Write out the listing exactly as it appears, from the line containing "建晨网站建设 (151, 640)" through the final line of the listing, inclusive.

^^^^

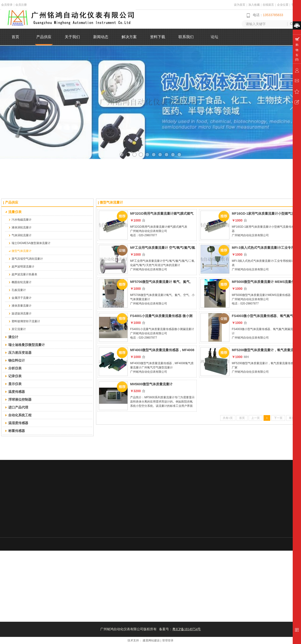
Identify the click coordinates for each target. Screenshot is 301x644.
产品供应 (12, 202)
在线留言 (268, 5)
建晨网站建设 (151, 640)
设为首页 (240, 5)
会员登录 (7, 5)
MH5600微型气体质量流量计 (151, 384)
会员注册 (21, 5)
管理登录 (168, 640)
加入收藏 (254, 5)
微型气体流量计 (111, 202)
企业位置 (283, 5)
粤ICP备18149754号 (186, 629)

^^^^

[Solution]
建晨网站建设 (151, 640)
设为首页 (240, 5)
会员登录 (7, 5)
MH5600微型气体质量流量计 (151, 384)
会员注册 (21, 5)
管理登录 (168, 640)
加入收藏 (254, 5)
微型气体流量计 (111, 202)
企业位置 (283, 5)
粤ICP备18149754号 (186, 629)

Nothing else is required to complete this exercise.